Part III: Lincoln County

Privatization, Lawsuits, and the Solid Waste Raid

The Lincoln County Board of Supervisors oversees 22 districts. This election is a referendum on a bitter financial and legal war. The current board fractured over massive budget deficits, resulting in a fractured body that has struggled to find common ground. The county paid for this political infighting with internal lawsuits, emergency debt, and higher property taxes.

The Policy Stakes: Financial Shell Games and the Pine Crest Divide

The next board will inherit the consequences of two major decisions.

The Pine Crest Privatization Fallout

The county owned and operated the Pine Crest Nursing Home for decades. In 2024, the board majority sold it for $9.5 million to a for-profit company to avoid a projected $49 million in long-term repairs. Supervisor Don Dunphy challenged the sale in court, arguing the board used inflated repair estimates to scare the public into accepting privatization. These legal battles and the delayed transition cost the county an extra $750,000 in a single year.
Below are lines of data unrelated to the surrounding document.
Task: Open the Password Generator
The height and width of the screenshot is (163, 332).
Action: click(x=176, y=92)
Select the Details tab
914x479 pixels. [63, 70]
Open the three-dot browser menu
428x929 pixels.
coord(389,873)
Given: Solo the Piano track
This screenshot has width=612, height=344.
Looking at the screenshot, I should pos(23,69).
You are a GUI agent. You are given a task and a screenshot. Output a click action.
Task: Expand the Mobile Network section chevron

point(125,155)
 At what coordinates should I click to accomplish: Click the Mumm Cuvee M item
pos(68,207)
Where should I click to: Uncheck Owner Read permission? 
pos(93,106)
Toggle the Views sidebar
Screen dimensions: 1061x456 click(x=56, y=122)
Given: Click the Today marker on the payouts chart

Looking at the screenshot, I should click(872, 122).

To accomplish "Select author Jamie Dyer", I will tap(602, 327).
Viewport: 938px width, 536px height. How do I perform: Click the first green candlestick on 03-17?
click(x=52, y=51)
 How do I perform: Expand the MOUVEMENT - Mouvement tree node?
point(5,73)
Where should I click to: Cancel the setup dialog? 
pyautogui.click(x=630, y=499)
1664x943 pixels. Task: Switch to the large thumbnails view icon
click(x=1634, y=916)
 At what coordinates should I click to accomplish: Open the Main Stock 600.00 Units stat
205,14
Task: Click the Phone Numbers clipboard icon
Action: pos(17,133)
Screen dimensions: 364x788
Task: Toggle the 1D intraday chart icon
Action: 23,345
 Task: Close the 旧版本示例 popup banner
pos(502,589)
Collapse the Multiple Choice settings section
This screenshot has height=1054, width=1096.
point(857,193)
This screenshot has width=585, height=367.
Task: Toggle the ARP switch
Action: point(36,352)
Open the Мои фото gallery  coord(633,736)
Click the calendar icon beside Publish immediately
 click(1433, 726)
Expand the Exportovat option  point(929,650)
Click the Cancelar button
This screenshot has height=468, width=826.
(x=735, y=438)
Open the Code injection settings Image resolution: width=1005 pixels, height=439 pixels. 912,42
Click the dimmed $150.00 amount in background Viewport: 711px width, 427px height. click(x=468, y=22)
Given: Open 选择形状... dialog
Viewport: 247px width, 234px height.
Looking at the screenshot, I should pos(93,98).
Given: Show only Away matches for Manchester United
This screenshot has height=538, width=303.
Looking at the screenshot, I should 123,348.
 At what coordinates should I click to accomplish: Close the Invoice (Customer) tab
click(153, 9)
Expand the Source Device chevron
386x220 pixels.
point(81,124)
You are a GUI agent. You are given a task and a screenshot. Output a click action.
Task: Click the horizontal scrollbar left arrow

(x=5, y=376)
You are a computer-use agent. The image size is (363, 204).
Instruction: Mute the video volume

Voters must now decide if this aggressive offloading saved the county from bankruptcy or simply traded a public asset for a more expensive legal and social mess.

The Solid Waste Raid and the Tax Hike

The Pine Crest chaos collided with a $1 million spike in health insurance claims. To balance the budget, Chairman Jesse Boyd and the finance committee orchestrated a massive move of county assets. The board stripped $2.8 million from the Solid Waste Fund to pay for daily county operations. To cover the hole they created at the landfill, the county issued over $4 million in new bonds. This bond added $775,900 in new, annual debt service directly to the tax levy. Because the board raided the landfill fund, property owners absorbed a 6.78 percent property tax increase just to cover the new debt payments. The 2026 board will inherit a structural deficit with zero emergency cash available and a landfill that now carries millions in debt.

The Contested Races: Factions on the Ballot

  • District 10: The Architect vs. The Challenger
    • The Matchup: Jesse Boyd (Incumbent) vs. Josh Oxborrow (Challenger).
    • The Friction: Chairman Jesse Boyd is the primary architect of the "Offload and Cut" strategy. He engineered the Pine Crest sale and the Solid Waste debt transfer to keep the county out of immediate bankruptcy. Josh Oxborrow challenges Boyd directly on this record, arguing that these accounting tricks have permanently damaged the county's financial health. This race is a test of whether voters value short-term survival over long-term stability.
  • District 7: The Uncontested Resistance
    • The Matchup: Donald Dunphy (Incumbent) vs. Unopposed.
    • The Friction: Supervisor Don Dunphy anchors the "Retain and Subsidize" faction. He led the push for tax referendums to keep public assets under county control. Because he is running unopposed, his seat is guaranteed. This ensures that the anti-privatization resistance remains a fixed part of the board's voting math, regardless of the outcome in other districts.

Conclusion: The Bill Comes Due

The 2026 to 2028 term will be the most difficult financial period in modern Lincoln County history. The safety nets are gone, and the reserve funds are empty. The voters on April 7 must elect a 22-member board capable of making mathematically sound decisions rather than political ones. The county can no longer afford internal lawsuits or financial shell games. The next board must either drastically cut the services residents expect or drastically raise the taxes residents pay. There is no third option.